EXERCISE
Which lines of the records below contain the word "label"? Copy each of them out.

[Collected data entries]
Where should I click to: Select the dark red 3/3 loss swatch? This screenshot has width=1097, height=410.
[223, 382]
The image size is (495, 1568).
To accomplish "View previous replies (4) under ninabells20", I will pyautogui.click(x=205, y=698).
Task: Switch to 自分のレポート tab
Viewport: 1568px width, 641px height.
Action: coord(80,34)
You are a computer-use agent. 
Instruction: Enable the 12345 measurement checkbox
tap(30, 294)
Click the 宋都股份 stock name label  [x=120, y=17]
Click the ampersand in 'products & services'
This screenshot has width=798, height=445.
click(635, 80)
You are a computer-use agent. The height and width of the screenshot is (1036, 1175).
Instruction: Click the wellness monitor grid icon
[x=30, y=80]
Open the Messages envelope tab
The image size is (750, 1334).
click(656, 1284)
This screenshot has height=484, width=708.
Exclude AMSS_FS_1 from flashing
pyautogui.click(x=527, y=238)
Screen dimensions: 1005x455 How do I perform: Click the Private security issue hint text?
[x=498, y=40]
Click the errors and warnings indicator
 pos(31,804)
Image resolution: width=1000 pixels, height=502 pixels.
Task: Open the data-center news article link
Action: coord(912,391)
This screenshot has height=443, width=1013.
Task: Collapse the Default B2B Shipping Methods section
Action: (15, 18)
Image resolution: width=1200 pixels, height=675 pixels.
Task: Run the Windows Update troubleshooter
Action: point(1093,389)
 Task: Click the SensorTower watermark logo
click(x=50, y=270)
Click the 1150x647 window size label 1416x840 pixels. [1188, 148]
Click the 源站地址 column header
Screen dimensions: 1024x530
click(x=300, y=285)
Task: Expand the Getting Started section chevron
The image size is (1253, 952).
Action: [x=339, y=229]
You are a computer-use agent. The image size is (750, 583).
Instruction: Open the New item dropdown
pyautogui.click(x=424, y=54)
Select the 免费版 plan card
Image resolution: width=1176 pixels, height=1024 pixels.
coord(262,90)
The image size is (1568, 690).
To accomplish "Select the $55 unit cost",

SOLVED PROBLEM
Click the 宋都股份 stock name label  [x=120, y=17]
Click the 1150x647 window size label 1416x840 pixels. [1188, 148]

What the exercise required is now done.